Friday, 29 May 2015

Amphibians as providers of ecosystem services to promote safe, sustainable, and intensified agricultural rice production

An IRRI Seminar

By Catherine Propper
Professor, Department of Biological Sciences
Northern Arizona University
Arizona, USA

4 June 2015
1:15-2:15 p.m.
Havener Auditorium


Rice agriculture supplies a fundamental food crop to over half of the world’s population; however, these systems in particular are susceptible to causing environmental degradation. On the other hand, rice plots provide wetland and complex habitats with the potential to support biodiversity, which may lead to sustainable rice production. Identifying ecologically-based management paradigms to provide enhanced rice productivity while simultaneously obtaining ecosystem services from wildlife, could lead to improved human and environmental health.

Amphibians are one of the most endangered groups of animals on earth, yet we only are beginning to understand how they provide ecosystem services both in natural and in agricultural settings. Current agricultural pesticide-use practices affect amphibian development and survival through overt toxicity and endocrine disruption of their key physiological functions, such as growth and reproduction. Pesticide exposures, therefore, may reduce or eliminate amphibians’ capacity to support ecosystem services for human populations.

In this seminar, we will be testing the hypothesis that reduced pesticide use will improve amphibians’ capacity to support both human and ecosystem health.

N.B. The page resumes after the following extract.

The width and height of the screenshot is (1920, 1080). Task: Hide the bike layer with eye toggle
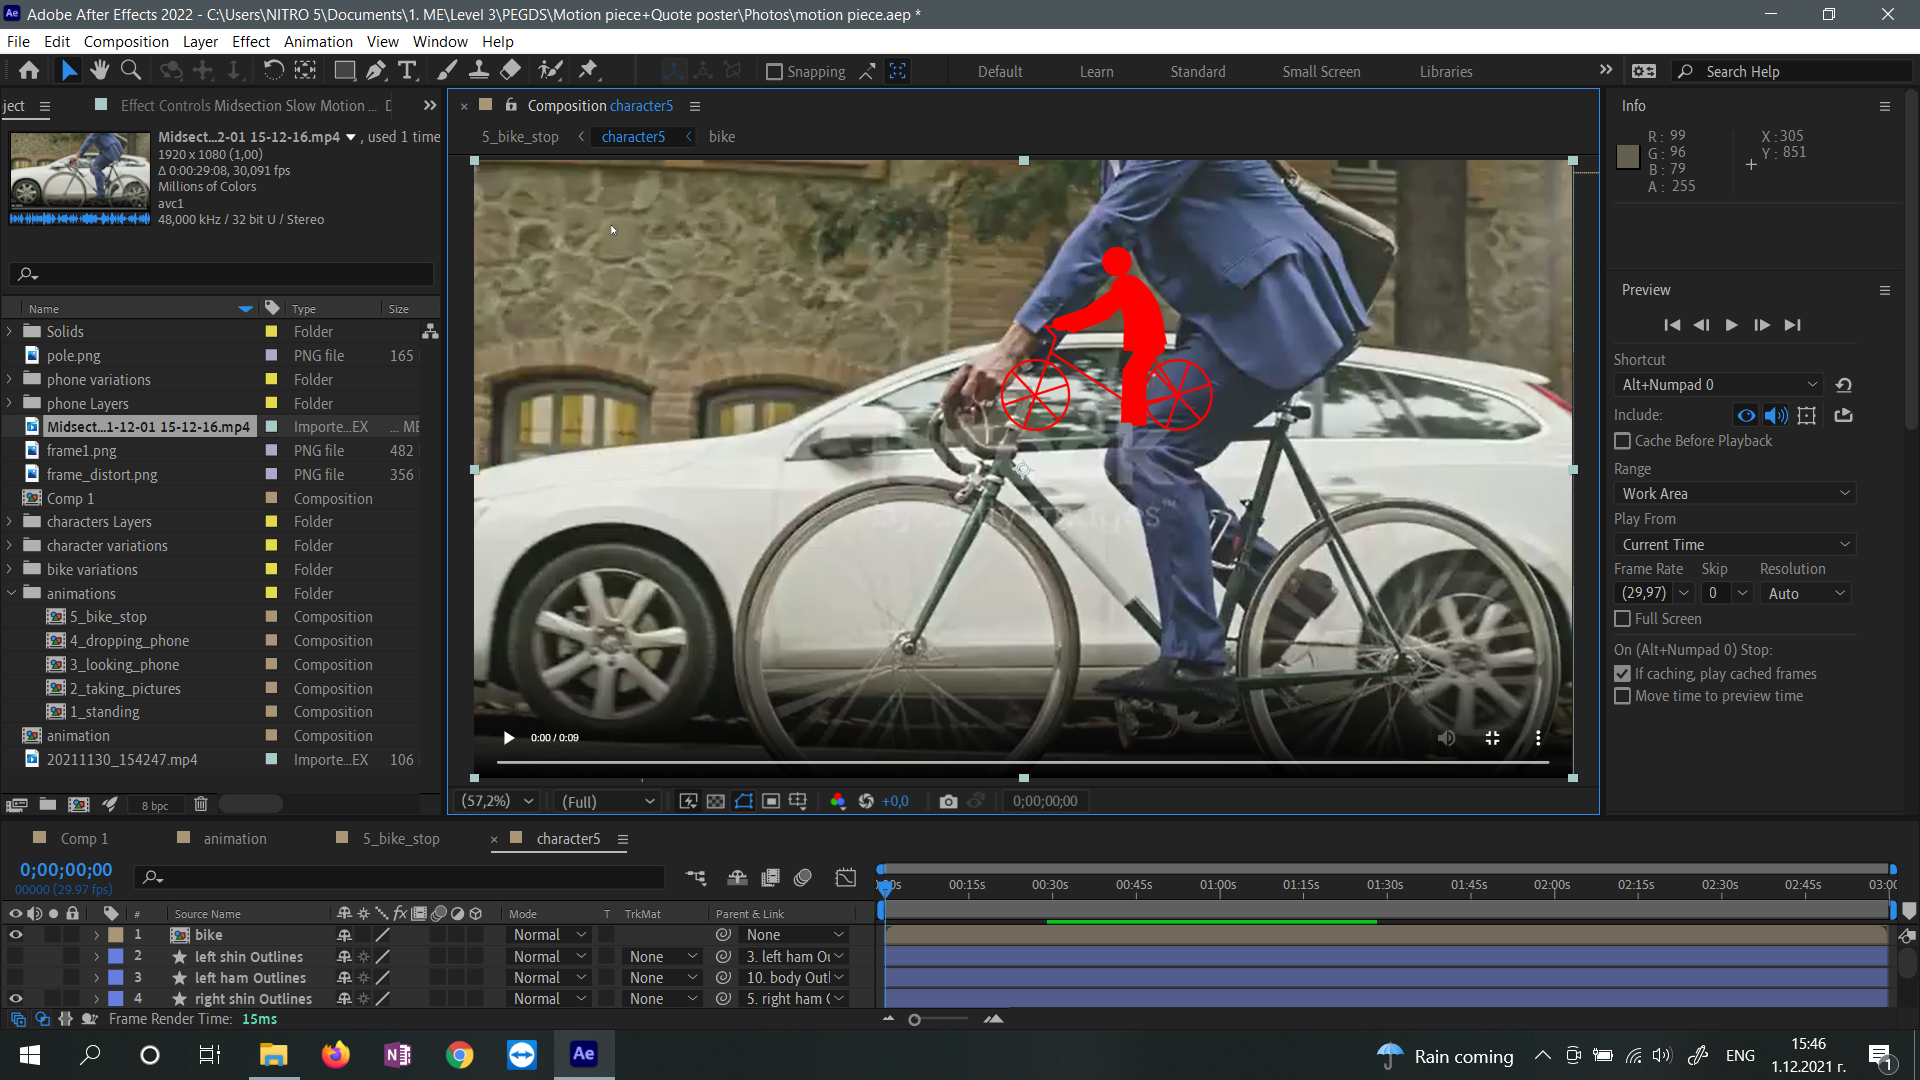tap(15, 935)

Our specific goals are to determine whether amphibians are: (1) acting as biomonitors for negative human health outcomes following pesticide exposure; (2) feeding on rice pests and insect disease vectors; (3) providing food and economic resources for rural farmers; (4) providing fertilizer; and, most critically, (5) increasing rice yield.  The aim of our project in the long-term is to disseminate management practices that promote sustainability and health of rice agriculture while gaining multiple benefits for both human populations and one of the most endangered groups of animals on the planet.